The New York Times bestselling author of Columbine offers a deeply moving account of the extraordinary teenage survivors of the Parkland shooting who pushed back against the NRA and congressional leaders and launched the singular grassroots March for Our Lives movement.
Emma González called BS. David Hogg called out Adult America. The uprising had begun. Cameron Kasky immediately recruited a colorful band of theater kids and rising activists, and brought them together in his living room to map out a movement. Four days after escaping Marjory Stoneman Douglas High School, two dozen extraordinary kids announced the audacious March for Our Lives. A month later, it was the fourth-largest protest in American history.

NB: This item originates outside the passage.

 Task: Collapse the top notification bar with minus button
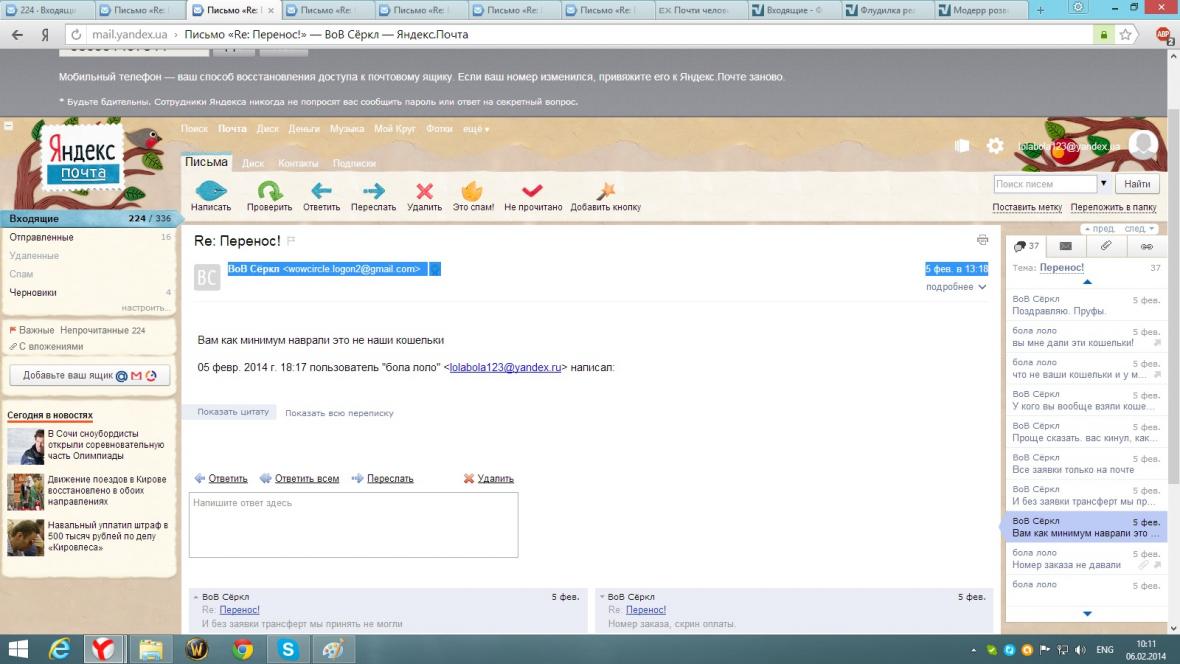pos(8,127)
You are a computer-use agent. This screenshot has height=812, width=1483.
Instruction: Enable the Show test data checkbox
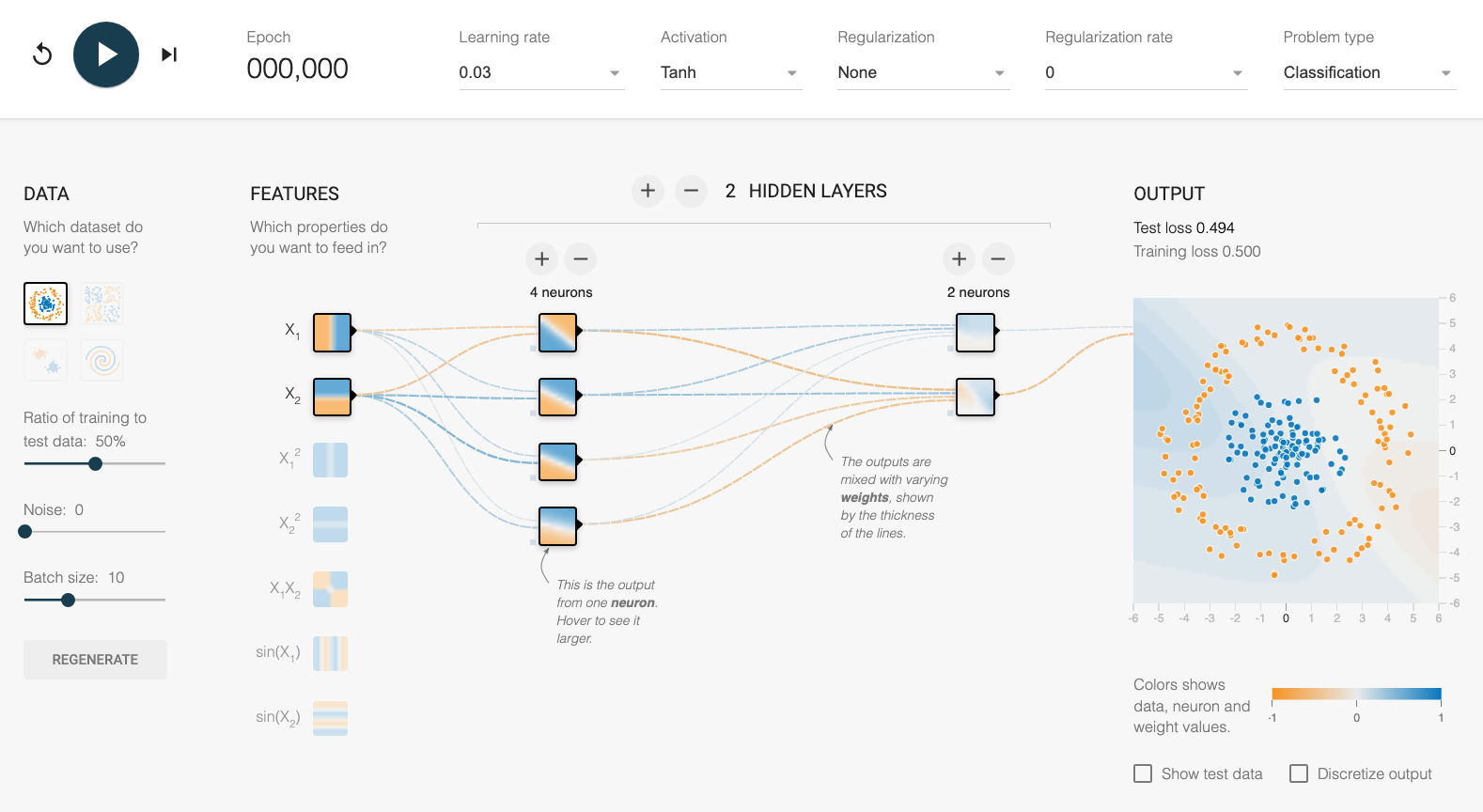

Dave Cullen, who has been reporting on the epidemic of school shootings for two decades, takes us along on the students' nine-month odyssey, from the shooting to the midterm elections and beyond. With unrivaled access to their friends and families, meetings and homes, he pulls back the curtain to reveal intimate portraits of the quirky, playful organizers who have taken the nation by storm.
Cullen brings us onto the bus for the Road to Change tour, showing us how these kids seized an opportunity. They hit the highway to organize the young activist groups mushrooming across America in their image. Rattled but undeterred, they pressed on in gun country even as adversaries armed with assault weapons tailed them across Texas and Utah trying to scare them off.
The Parkland students are genuinely candid about their experiences. We see them cope with shattered friendships and PTSD, along with the normal day-to-day struggles of school, including AP exams and college acceptances. Yet, with the idealism of youth they refuse victimhood, and continue to devise clever new tactics to stir their generation to action. Their goal is to build a powerhouse network to match that of the NRA.
Parkland is a staggering story of empowerment and hope, told through the wildly creative and wickedly funny voices of a group of remarkable kids. This spellbinding book is a testament to change and a perceptive examination of a pivotal moment in American culture. After two decades of adult hand-wringing, the MFOL kids are mapping a way out. They see a long road ahead, a generational struggle to save every kid of every color from the ravages of gun violence in America.